Optical coherence tomography (OCT) has revolutionised in vivo imaging of the eye and its surrounding structures. It can be used in diagnosis, or, intraoperatively during surgery either using a non-invasive hand-held system or integrated into an interventional device such as a needle. OCT is currently being developed for use in, for example, corneal, cataract, glaucoma and vitreoretinal surgery. OCT is also a very powerful functional imaging technique owing to the rich information available to the clinician. For example, there is much interest in using OCT to map retinal and choroidal vasculature and, crucially, quantifying retinal blood flow. There is also much interest in performing in vivo blood cell differentiation.

The development of these functional imaging modalities requires a rigorous model of OCT image formation which has only very recently been demonstrated for the first time.

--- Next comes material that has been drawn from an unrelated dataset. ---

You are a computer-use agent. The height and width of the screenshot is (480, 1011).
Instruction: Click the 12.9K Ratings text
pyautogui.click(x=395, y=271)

This model is based on a pseudo-spectral full wave optical model of light propagation in tissue, coupled with optical imaging theory. This main aims of this project are to adapt the existing model to ophthalmic OCT, resulting in the first model of its kind, and to apply this model to clinical applications which have not yet been able to be theoretically analysed without this model.

The specific objectives of this project are to:

  1. Modify the rigorous model of OCT image formation to make it suitable for application in ophthalmology;
  2. Improve the computational efficiency of the model using both algorithmic development and high bandwidth computer hardware such as GPUs;
  3. Apply the model to validating clinically relevant functional imaging techniques such as blood flow quantification;
  4. Perform proof of principle simulations which demonstrate blood cell type differentiation in vivo.

This project would suit a student who is strong in at least one of mathematics, computer programming and optics.

This project will be addressing clinical imaging challenges in ophthalmology and so fits directly within that clinical research programme. As the project relates to the development of a computational model, it fits within the computational modelling research theme.